#### Problem details:
Return, exactly as they stand, the rows between the line containing "dispersed (273, 555)" and the line containing "form is located at coordinates (230, 676).", inclusive.

#### Records from a pointing dataset:
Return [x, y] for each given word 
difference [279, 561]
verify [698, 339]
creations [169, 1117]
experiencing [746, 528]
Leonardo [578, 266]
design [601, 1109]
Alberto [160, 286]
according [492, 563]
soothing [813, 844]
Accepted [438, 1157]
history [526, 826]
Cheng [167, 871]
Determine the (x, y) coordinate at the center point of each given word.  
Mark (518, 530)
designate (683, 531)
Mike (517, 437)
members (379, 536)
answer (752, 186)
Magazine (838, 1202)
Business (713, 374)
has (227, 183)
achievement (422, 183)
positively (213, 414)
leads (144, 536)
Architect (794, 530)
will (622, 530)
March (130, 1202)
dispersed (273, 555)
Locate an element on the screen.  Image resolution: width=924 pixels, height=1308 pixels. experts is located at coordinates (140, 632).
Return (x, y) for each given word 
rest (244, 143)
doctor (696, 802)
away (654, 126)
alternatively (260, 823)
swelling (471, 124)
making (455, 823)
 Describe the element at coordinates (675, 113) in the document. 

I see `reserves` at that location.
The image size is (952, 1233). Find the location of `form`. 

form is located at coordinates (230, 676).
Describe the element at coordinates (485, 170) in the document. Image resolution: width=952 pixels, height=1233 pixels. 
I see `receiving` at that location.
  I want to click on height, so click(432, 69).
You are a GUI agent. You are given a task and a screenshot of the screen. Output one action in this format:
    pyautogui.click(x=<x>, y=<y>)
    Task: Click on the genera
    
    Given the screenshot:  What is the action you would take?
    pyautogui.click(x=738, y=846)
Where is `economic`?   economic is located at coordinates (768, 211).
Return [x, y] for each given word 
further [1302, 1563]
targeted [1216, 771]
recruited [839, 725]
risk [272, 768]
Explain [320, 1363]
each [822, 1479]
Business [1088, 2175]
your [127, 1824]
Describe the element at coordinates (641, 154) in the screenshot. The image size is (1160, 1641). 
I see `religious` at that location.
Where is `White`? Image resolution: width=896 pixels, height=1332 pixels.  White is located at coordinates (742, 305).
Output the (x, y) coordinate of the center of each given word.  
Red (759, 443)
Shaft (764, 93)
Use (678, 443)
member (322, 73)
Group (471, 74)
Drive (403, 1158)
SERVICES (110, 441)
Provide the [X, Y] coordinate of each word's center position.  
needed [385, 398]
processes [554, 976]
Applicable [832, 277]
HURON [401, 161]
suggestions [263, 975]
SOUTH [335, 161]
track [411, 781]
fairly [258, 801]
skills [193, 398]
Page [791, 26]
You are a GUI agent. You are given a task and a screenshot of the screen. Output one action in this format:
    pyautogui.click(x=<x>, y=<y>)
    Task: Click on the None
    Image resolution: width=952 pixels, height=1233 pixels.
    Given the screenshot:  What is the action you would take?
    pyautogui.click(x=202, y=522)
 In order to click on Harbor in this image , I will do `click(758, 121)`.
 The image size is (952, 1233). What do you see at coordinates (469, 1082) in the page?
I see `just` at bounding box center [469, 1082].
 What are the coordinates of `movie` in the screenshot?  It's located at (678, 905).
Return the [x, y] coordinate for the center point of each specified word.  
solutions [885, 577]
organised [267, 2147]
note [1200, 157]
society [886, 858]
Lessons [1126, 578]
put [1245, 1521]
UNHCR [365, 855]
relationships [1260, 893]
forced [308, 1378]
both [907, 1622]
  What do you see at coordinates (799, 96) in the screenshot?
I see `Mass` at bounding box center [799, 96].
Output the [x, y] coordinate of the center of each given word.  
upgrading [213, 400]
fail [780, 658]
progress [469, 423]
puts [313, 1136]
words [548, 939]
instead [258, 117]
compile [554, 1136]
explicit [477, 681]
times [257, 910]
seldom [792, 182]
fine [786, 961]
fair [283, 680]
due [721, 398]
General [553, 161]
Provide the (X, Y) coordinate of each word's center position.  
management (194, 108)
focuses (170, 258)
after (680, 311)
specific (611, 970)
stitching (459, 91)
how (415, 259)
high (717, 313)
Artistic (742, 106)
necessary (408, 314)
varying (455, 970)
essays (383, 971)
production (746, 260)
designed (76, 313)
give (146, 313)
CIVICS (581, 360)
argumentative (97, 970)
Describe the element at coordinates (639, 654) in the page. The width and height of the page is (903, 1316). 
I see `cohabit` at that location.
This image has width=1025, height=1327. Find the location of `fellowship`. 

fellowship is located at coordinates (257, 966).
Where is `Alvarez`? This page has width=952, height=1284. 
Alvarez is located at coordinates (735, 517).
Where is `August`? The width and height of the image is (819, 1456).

#### Reply to the task:
dispersed (273, 555)
Locate an element on the screen.  Image resolution: width=924 pixels, height=1308 pixels. experts is located at coordinates (140, 632).
Return (x, y) for each given word 
rest (244, 143)
doctor (696, 802)
away (654, 126)
alternatively (260, 823)
swelling (471, 124)
making (455, 823)
 Describe the element at coordinates (675, 113) in the document. 

I see `reserves` at that location.
The image size is (952, 1233). Find the location of `form`. 

form is located at coordinates (230, 676).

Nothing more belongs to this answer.